Government spokesmen claim that, after dipping in 2008-09, the economy will accelerate again next year. But some of the world’s top economists opined at last week’s Neemrana seminar that the global economy might get worse rather than better in 2009, affecting India too.
Analysts thought initially that the global recession would end by mid-2009. After all, trillions of dollars were being pumped into economies through fiscal and monetary measures of unprecedented magnitude. This, analysts felt, would surely revive spending in flagging economies.
Alas, that’s not happened. Retail sales in the US were disastrous in November and December. One US economist at Neemrana opined that the big US economic stimulus had raised spending by $ 400 billion. But this was insufficient to fill a demand gap of $ 600 billion caused by the recession. This gap eroded sales, causing job cuts that will cut income and spending even further. Corporations don’t want to invest, and it will take time for government infrastructure investment to fill the gap in private investment.
To encourage spending, the US government sent out cheques worth $ 80 billion to consumers. But consumers spent only $ 12 billion of this, saving the rest. After years of overspending, consumers are chastened and recanting, so the stimulus is not working. President-elect Obama has promised a second stimulus of $ 300 billion. It’s unclear whether this will work any better than the Bush stimulus.
After initially sniggering at the US capitalist model, Europe finds itself in deep trouble too. Recessions create fiscal deficits, and stimulus packages even more so. But some European countries already have such high public debts that they bar the risk of defaulting on repayments as their economies sink, a fate once reserved for Third World countries. Iceland is the worst hit, but may be small enough to be rescued by the IMF. But the IMF lacks the resources to rescue all tottering East European countries.
The really bad news is that mainline Eurozone countries like Greece are now in danger of sovereign default. A sequential run on the credit default swaps of European governments seems to have begun. Market rates suggest a 10-15% chance of Greek default. Greece’s national debt is a high 90% of GDP, of which 20% has to be refinanced in a few months. It’s unclear how Greece can be rescued if it defaults.
If Greece goes under, Italy, a G-7 country, will be next in line—its public finances are almost as bad. Britain can devalue to survive a financial crisis, but this option is not available to troubled Eurozone members tied to the euro, including Ireland, Portugal and Spain. Ailing banks in Eastern Europe are mostly owned by West Europe, so a banking collapse in the former could lead to massive contagion in the latter.
Indeed, the very conceptual foundation of the Eurozone, as one where a common currency ensured credit to all on good terms, is now in doubt. Wages and pensions are way too high in some countries relative to others. The problem was masked in good times. Now that the tide is going out, it’s becoming clear who was swimming naked.
Another top economist said at Neemrana that three aspects of the global crisis had been underestimated. One was the vicious downward spiral where financial distress caused production distress, which caused yet more financial distress. Second, the vulnerability of banks had been grossly underestimated. Third, nobody anticipated the speed with which galloping commodity prices in the first half of 20008 would be followed by collapsing prices in the second half.

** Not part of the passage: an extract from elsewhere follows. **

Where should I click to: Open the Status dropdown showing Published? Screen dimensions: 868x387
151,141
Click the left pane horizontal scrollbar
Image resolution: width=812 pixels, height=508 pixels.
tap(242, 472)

As a result, he said, the world faces a shock of unprecedented proportions. Growth in advanced economies will fall in 2009, for the first time since World War II. Asia may seem in better shape than other regions, but this is largely because of the lag in transmission of the crisis from the West. Soon, Asia will be hit badly too. And India will suffer along with the rest of Asia.
Another top global economist declared that the crisis was structural, reflecting a serious global misallocation of money in recent years, which had created many bubbles that had now burst. Pumping in more money could not resolve the problem, since it amounted to an attempt to reflate the old bubbles. Instead painful structural change was needed, he said, and this could take years.
The mood of these top global economists at Neemrana was far gloomier than I had expected. While hoping they are wrong, we must be prepared for their being right.
(Neemrana rules prohibit reporting on who said what. The names of Neemrana economist-participants are available in the NCAER website).